Winters are long here in VT, and since I don't have access to an indoor, I don't ride much. But I have my mare Lyric at home, so - fortunately - I still have horsey activities. I muck, groom, feed, blanket, unblanket ... and was utterly horrified the other day when I pulled her blanket off and noticed that her topline has pretty much vanished. Sure, she always loses condition over the winter, but this was way more dramatic than usual. She is twelve, admittedly, and she is a big mare (16.1, 1250 lbs., 8.5" of bone), and it's true that she hasn't been worked in 4 months, but still ...
Of course, the first thing that sprang to mind was, "Holy crud, will her saddle still fit?!?" I ride in a Passier Grand Gilbert with Freedom panels, and it's always fit her rather beetle-y shape beautifully. I started thinking quite seriously about a month of ground and in-hand work before I even consider saddling up and riding. I do have a Mattes shim pad and can "fill in the dips" if I need to, but have my doubts that it would be of much help in this case. I'll be posting some photos in a couple of days.
A horse's body changes as s/he ages, as does a human's. Physical activity, childbirth (or lack thereof), work and genetics all play a part. As a horse ages, it's not uncommon to see a change in saddle fitting needs. Often, the abdominals aren't as toned in an older horse, which will allow the back to drop and the wither to become more prominent. Arthritic changes and general wear and tear come into play more and more, and they have an affect on the physiology, too. Often an older horse needs a tree with more scoop, and panel modifications (dropped panel, wither gussets) are often helpful as well.
So why this dramatic change in my mare's back? Well, I had her bred last summer. Vermont springs being what they are, I didn't want Lyric to foal too early and have to contend with a foot of mud (or snow!). We missed our window of opportunity in June thanks to the stud being on the other side of the country, malfunctioning fax machines and the Fourth of July, but we short-cycled her and got two good inseminations on a nice, ripe 38 mm. follicle in late July. Unfortunately, the follow-up ultrasound showed absolutely nothing going on. We figured we'd just left it too late and caught her in transition, and aimed to try earlier in the season this year.

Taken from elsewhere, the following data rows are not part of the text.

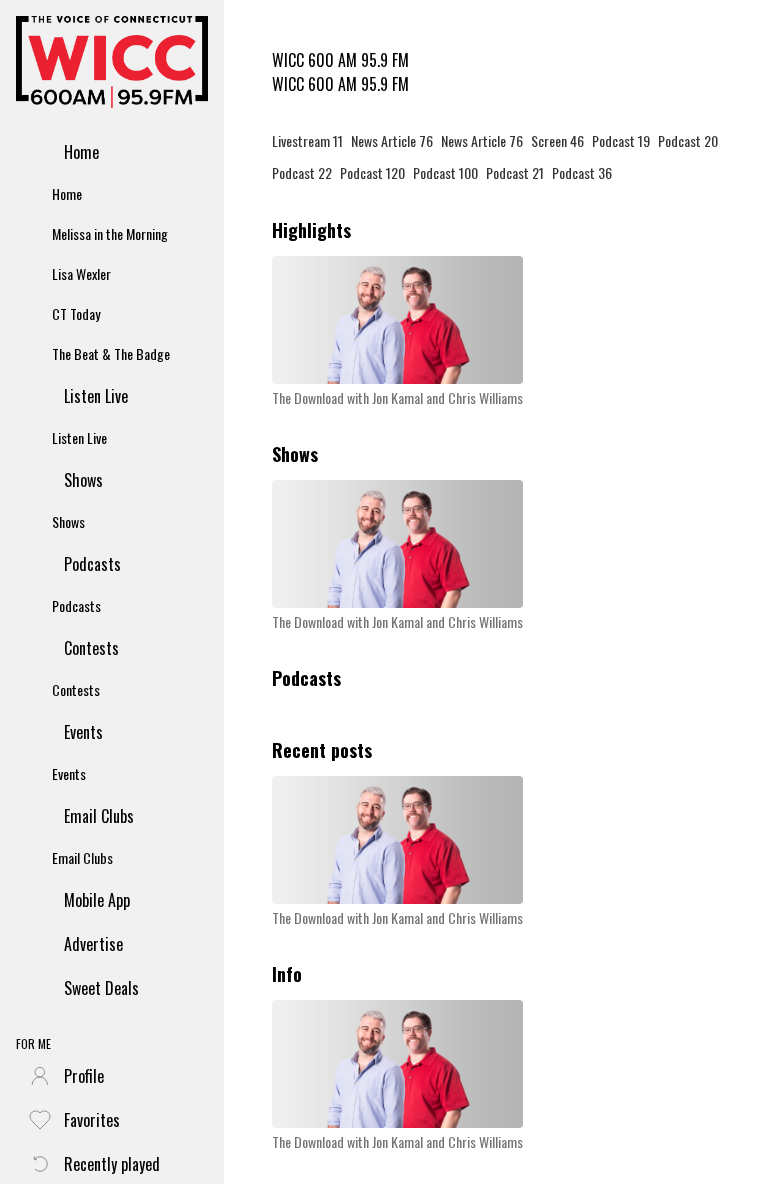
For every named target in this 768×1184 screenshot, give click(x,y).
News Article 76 (392, 140)
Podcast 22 (302, 172)
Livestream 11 (307, 140)
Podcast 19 (621, 140)
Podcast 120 (372, 172)
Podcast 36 (582, 172)
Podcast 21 (515, 172)
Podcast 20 (688, 140)
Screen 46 (557, 140)
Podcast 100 (445, 172)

But after I got over my shock at the state of her topline, I started looking at her belly ... Her normal hay belly is sort of evenly round, and now she's pretty pear-shaped - carrying most of her bulk quite low. And in spite of her tummy, she's rather lean otherwise, though she's getting about 40 lbs. of hay a day. My vet came to do spring shots, checked her teeth (which aren't at all bad), looked at her belly and said, "Let's palpate."
Again, nothing conclusive. She's so big that he couldn't reach in far enough to feel anything (I told him I still think he's a good vet, short arms and all), so we're going to check again in a month. If she is in foal, she's a little over 7 months along, and the baby will start growing quite quickly now; in another month, my vet's arm should be long enough to tell if there's anything there.
I'm trying not to get my hopes up, but I am sort of starting to think about names. The stud she bred to is Devon Heir, so I need a name that begins with "D". Suggestions welcome, and I'll post photos soon.